------ Records provided ------
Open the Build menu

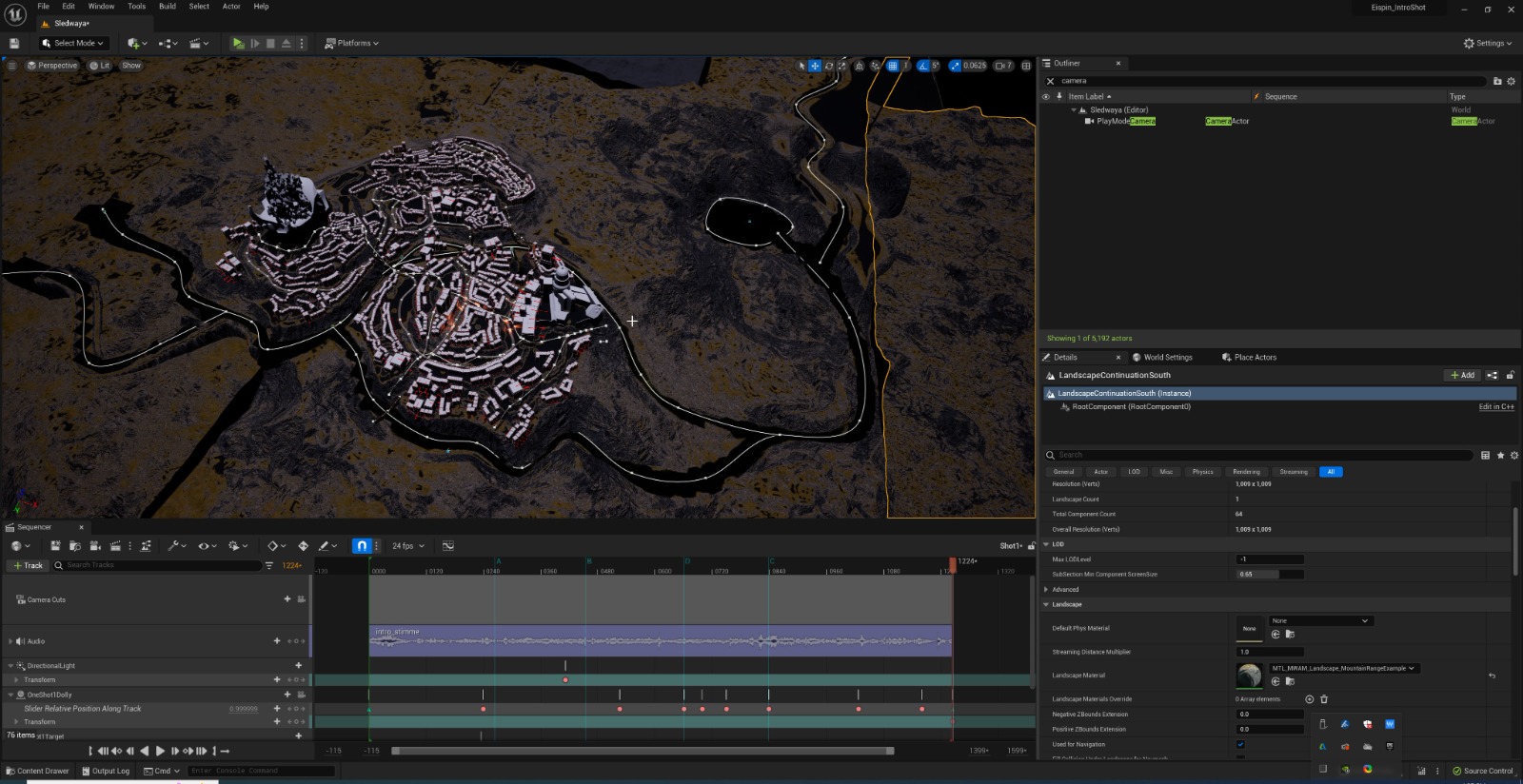coord(167,7)
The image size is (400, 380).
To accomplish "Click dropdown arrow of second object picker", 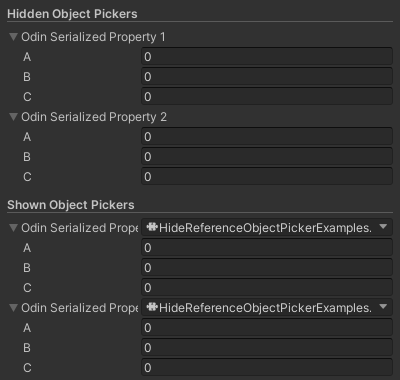I will coord(383,307).
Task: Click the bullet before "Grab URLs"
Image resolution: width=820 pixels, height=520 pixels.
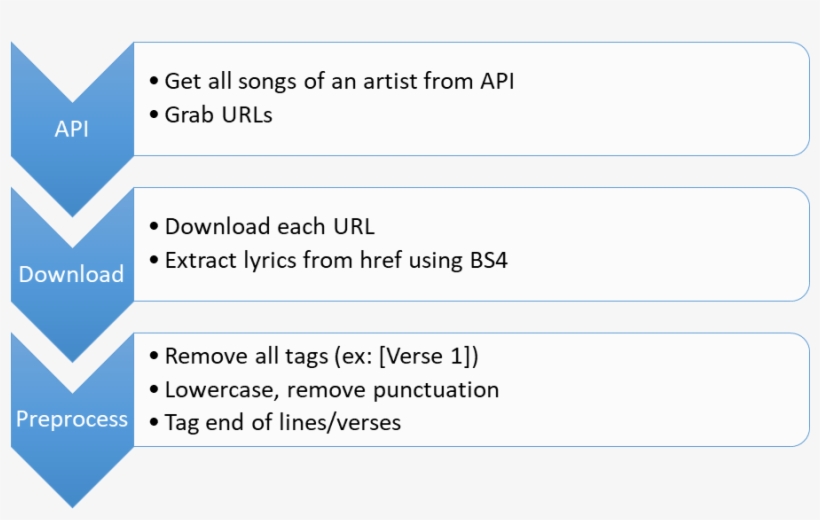Action: [x=153, y=115]
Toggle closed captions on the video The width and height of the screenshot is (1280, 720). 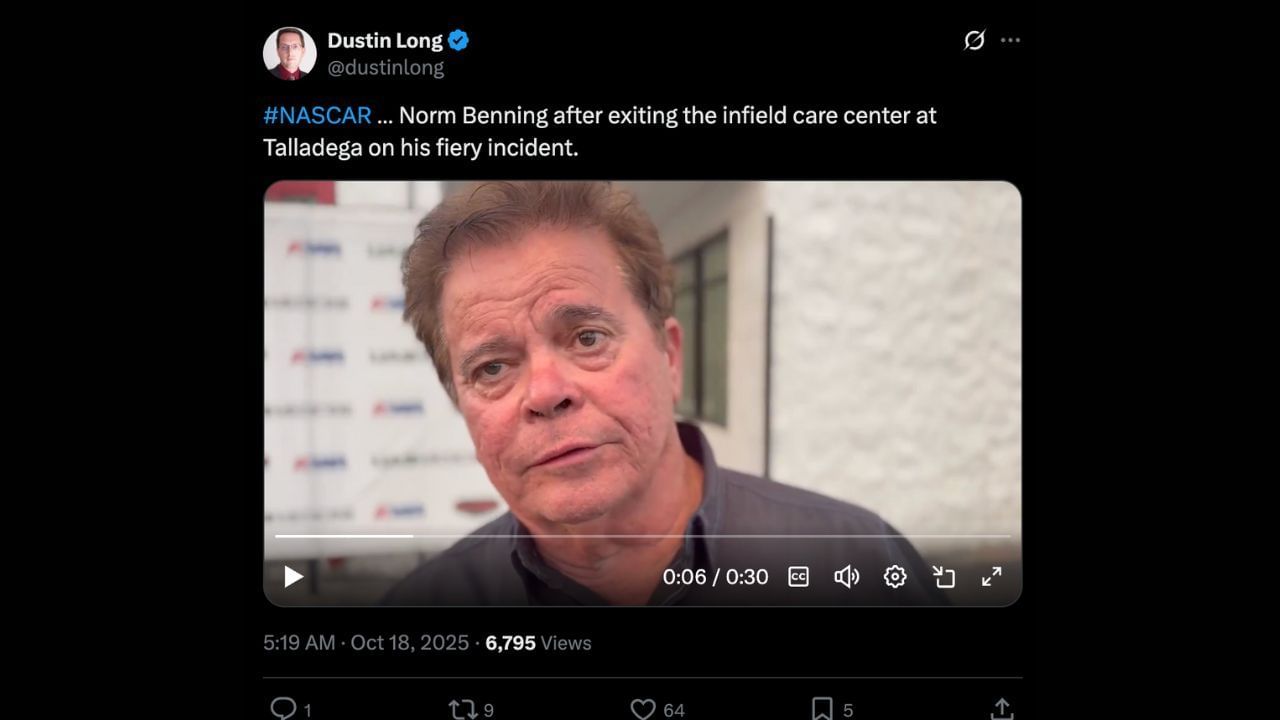798,577
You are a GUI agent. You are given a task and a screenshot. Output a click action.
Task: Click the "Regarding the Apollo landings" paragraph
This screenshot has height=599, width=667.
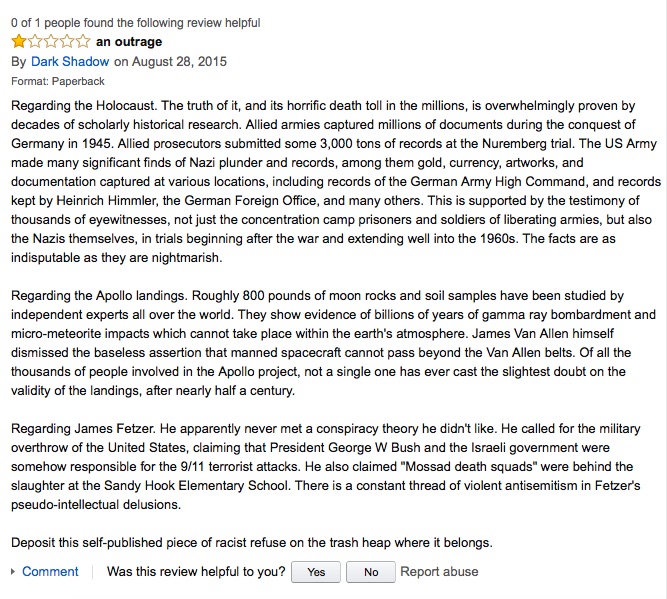(x=333, y=343)
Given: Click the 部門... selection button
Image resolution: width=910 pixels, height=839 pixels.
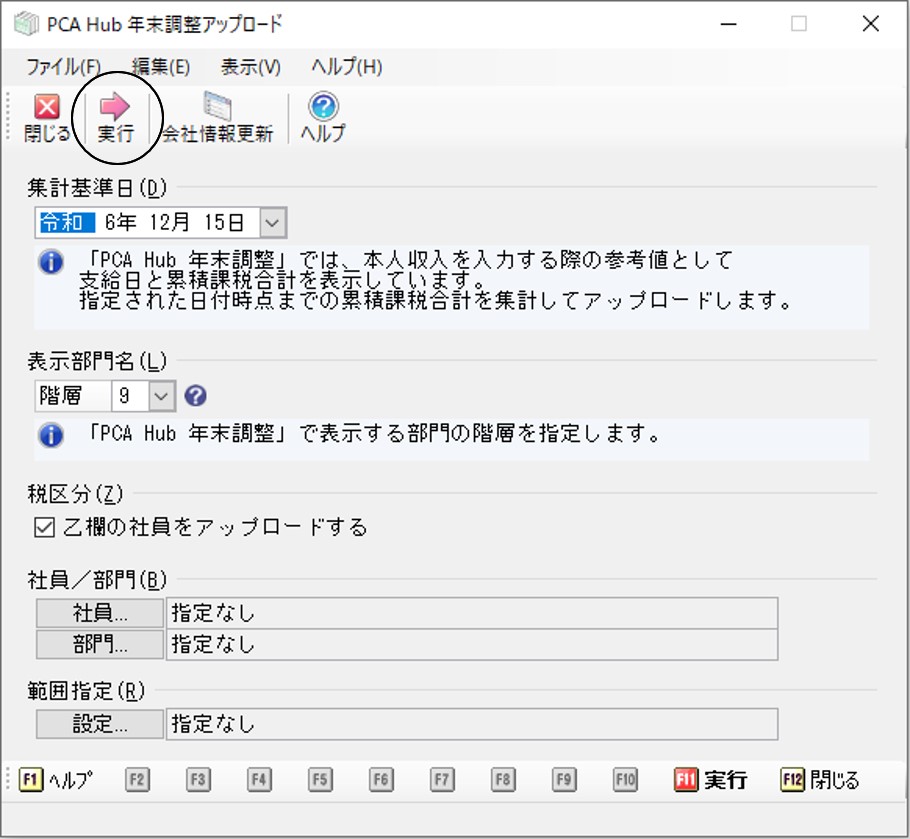Looking at the screenshot, I should [x=100, y=644].
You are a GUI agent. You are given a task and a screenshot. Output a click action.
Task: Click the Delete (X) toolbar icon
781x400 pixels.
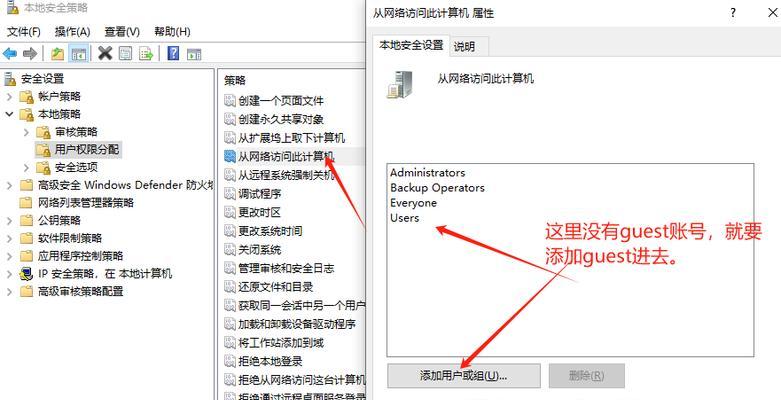tap(105, 53)
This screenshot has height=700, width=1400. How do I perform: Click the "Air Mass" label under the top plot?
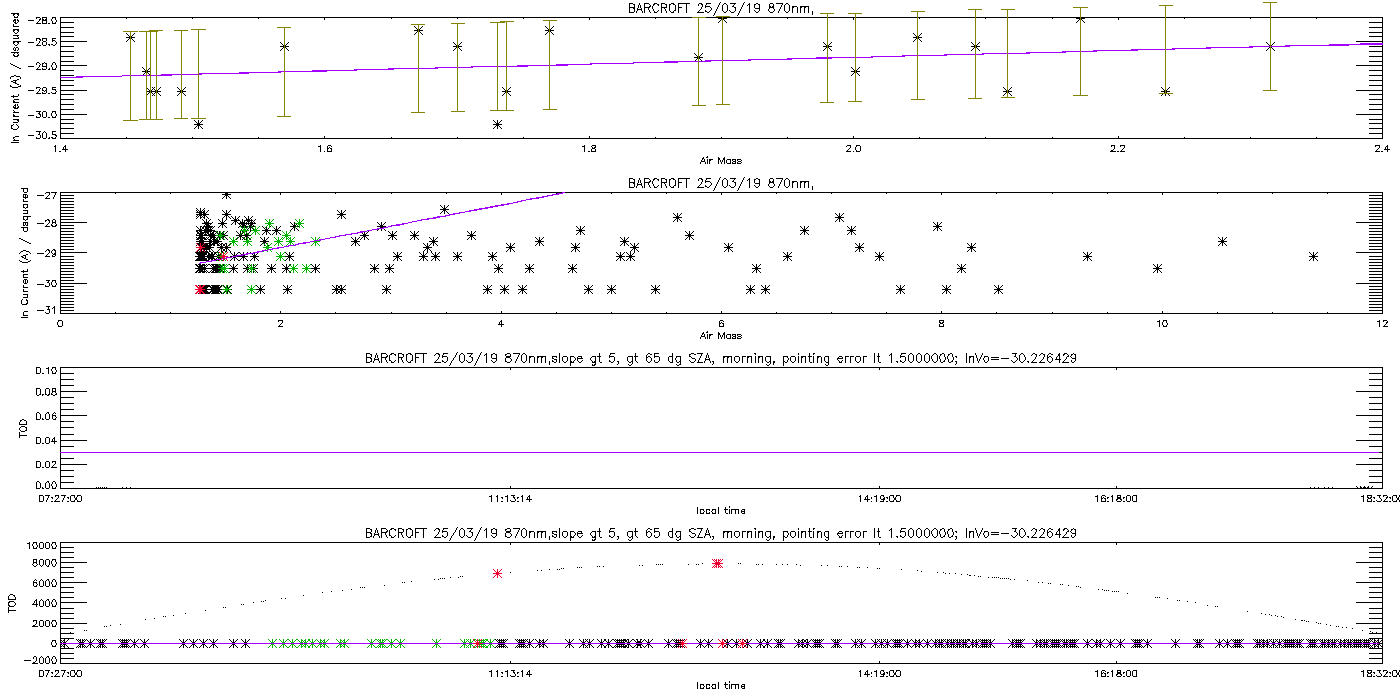click(x=720, y=160)
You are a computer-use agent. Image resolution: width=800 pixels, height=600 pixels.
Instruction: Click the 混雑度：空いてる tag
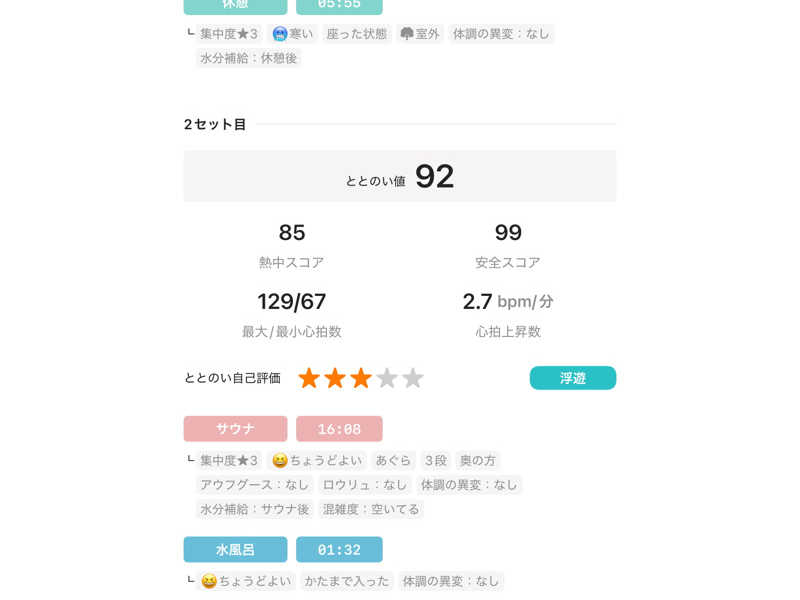[371, 509]

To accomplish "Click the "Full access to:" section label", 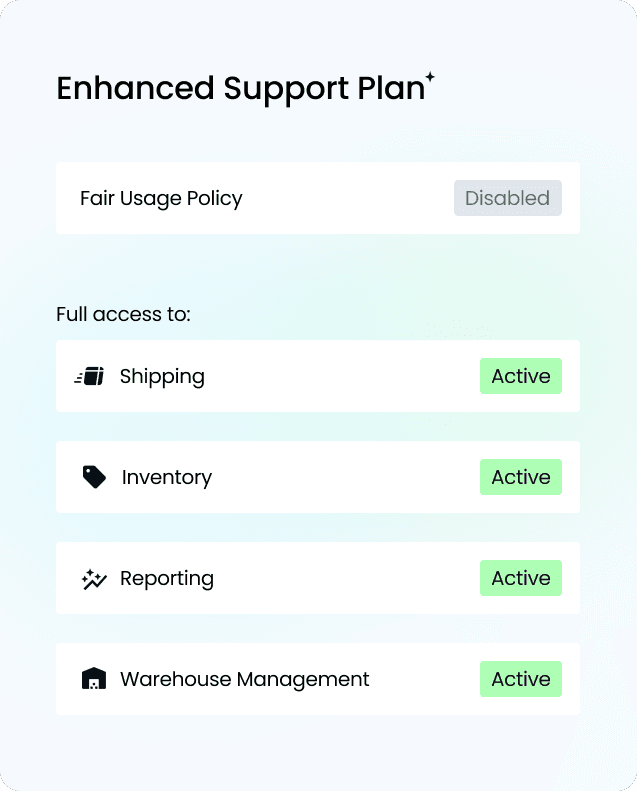I will [123, 315].
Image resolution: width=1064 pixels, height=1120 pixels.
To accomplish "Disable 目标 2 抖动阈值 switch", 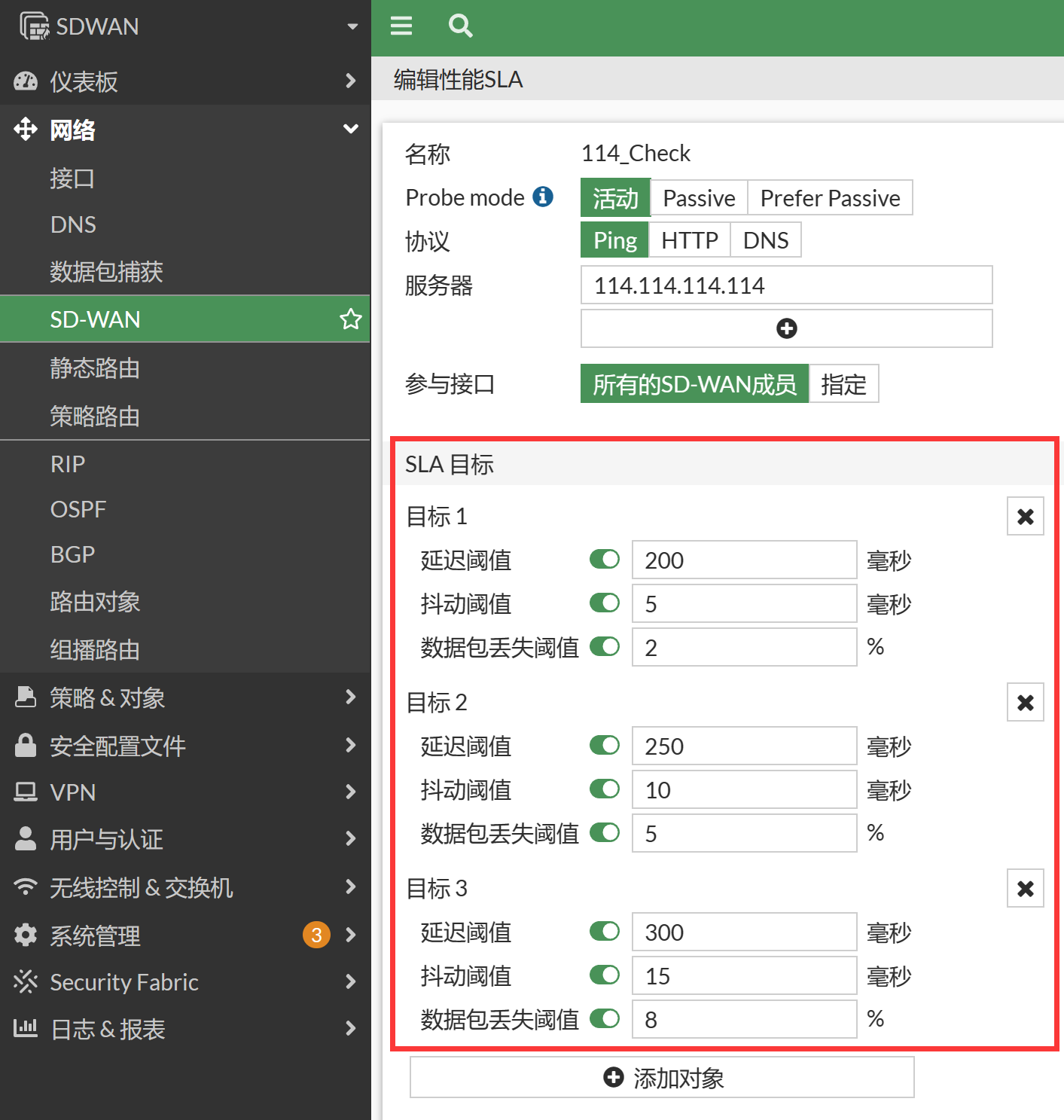I will [x=604, y=789].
------
> [Problem description]
Although pictures appear among the records above, none are to be output; print exactly the lines from the line containing "Given: Click the 部門... selection button" through the line containing "You are a computer-use".

> [Expected output]
Given: Click the 部門... selection button
Image resolution: width=910 pixels, height=839 pixels.
Looking at the screenshot, I should [x=100, y=644].
You are a GUI agent. You are given a task and a screenshot. Output a click action.
Task: Click the Delete (X) toolbar icon
781x400 pixels.
tap(105, 53)
This screenshot has height=700, width=1400. How do I perform: Click the "Air Mass" label under the top plot?
click(x=720, y=160)
You are a computer-use agent. Image resolution: width=800 pixels, height=600 pixels.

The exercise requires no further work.